Data listing below:

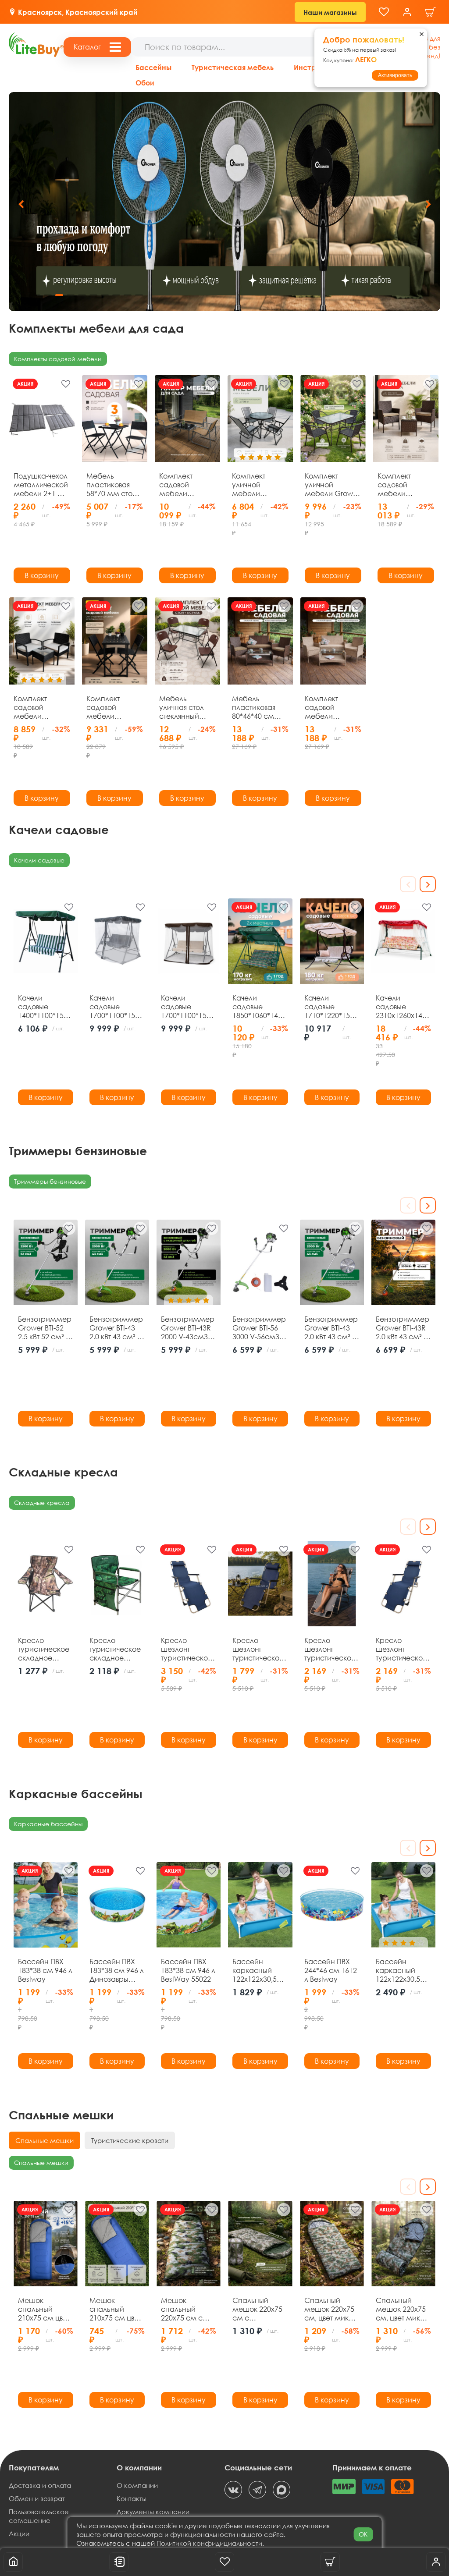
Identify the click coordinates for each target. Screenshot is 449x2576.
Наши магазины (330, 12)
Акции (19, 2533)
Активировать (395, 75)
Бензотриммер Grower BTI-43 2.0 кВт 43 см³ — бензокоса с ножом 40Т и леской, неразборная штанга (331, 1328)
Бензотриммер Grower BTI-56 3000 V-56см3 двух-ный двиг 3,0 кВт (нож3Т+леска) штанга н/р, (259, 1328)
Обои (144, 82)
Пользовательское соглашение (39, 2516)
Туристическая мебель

End of Data listing.
Data listing below:

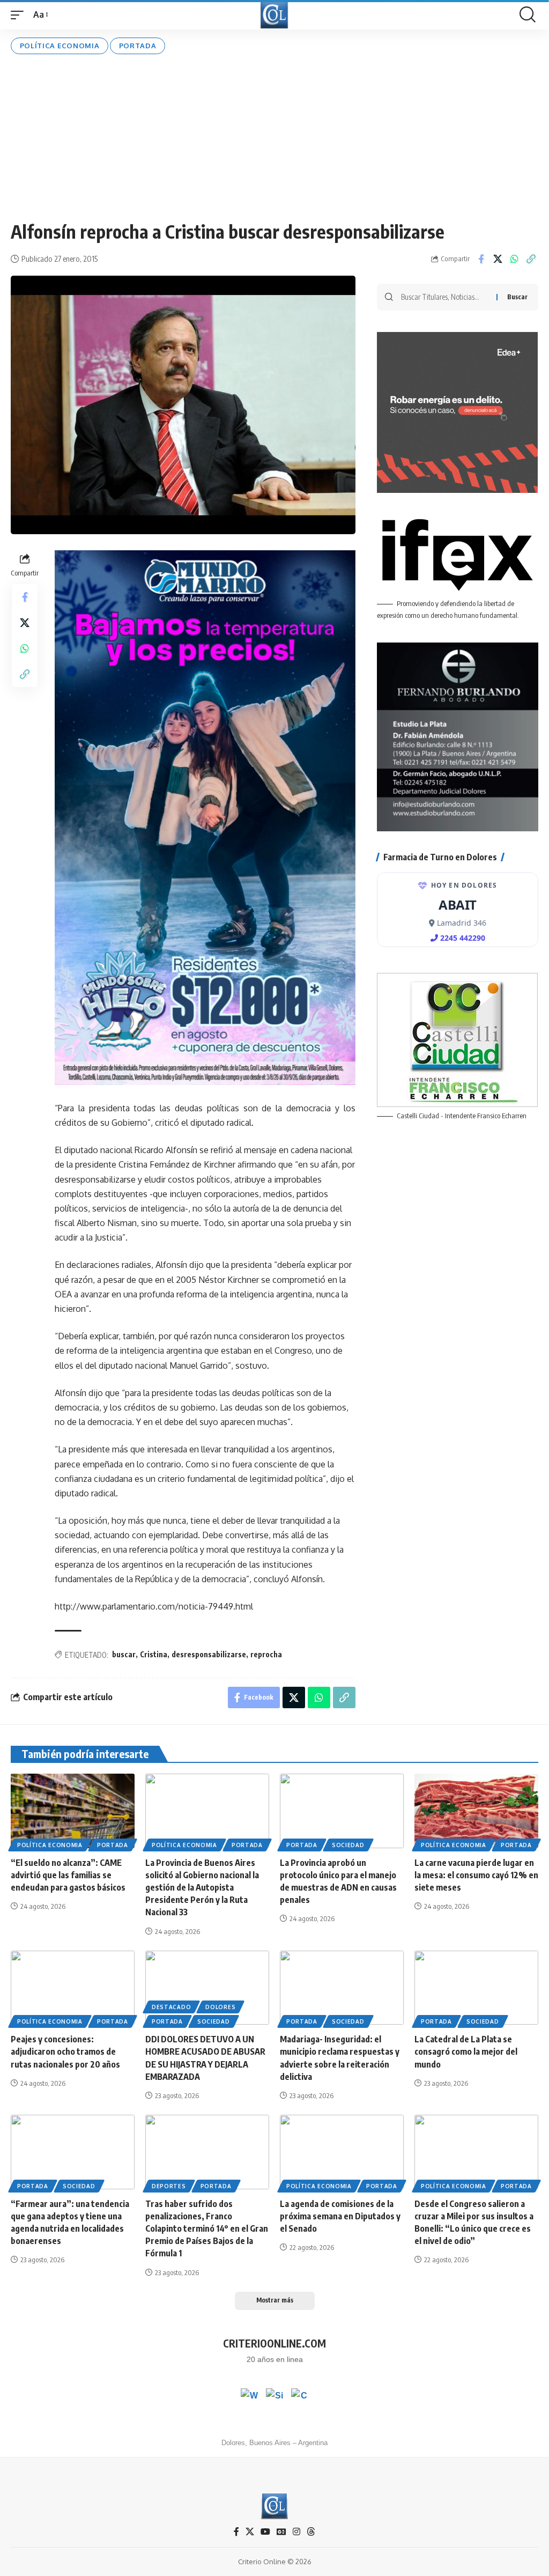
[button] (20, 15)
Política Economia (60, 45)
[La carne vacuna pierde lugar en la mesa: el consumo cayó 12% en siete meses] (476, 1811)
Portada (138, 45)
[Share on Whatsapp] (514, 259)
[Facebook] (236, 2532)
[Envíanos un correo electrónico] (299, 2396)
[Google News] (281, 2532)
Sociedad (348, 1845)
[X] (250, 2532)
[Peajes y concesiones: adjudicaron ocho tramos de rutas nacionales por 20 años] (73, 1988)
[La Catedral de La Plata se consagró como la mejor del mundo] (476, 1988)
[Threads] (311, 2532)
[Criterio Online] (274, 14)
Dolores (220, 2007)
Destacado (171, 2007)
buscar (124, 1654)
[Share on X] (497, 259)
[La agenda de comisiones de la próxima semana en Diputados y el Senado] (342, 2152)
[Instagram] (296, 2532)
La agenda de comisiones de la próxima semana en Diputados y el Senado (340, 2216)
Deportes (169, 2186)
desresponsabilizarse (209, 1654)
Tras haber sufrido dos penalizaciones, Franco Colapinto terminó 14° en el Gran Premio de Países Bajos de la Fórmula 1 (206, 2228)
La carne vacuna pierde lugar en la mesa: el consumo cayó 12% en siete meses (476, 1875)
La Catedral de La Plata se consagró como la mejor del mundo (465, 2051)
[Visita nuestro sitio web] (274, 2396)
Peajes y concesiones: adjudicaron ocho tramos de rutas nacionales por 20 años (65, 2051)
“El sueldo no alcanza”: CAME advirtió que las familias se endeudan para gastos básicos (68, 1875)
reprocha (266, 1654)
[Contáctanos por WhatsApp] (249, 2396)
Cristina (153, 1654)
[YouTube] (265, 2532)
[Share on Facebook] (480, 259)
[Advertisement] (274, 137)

End of Data listing.

**What is required:**
Look through the entries for the string "meses". Every line that has it belongs in the answer.

**Expected answer:**
[La carne vacuna pierde lugar en la mesa: el consumo cayó 12% en siete meses] (476, 1811)
La carne vacuna pierde lugar en la mesa: el consumo cayó 12% en siete meses (476, 1875)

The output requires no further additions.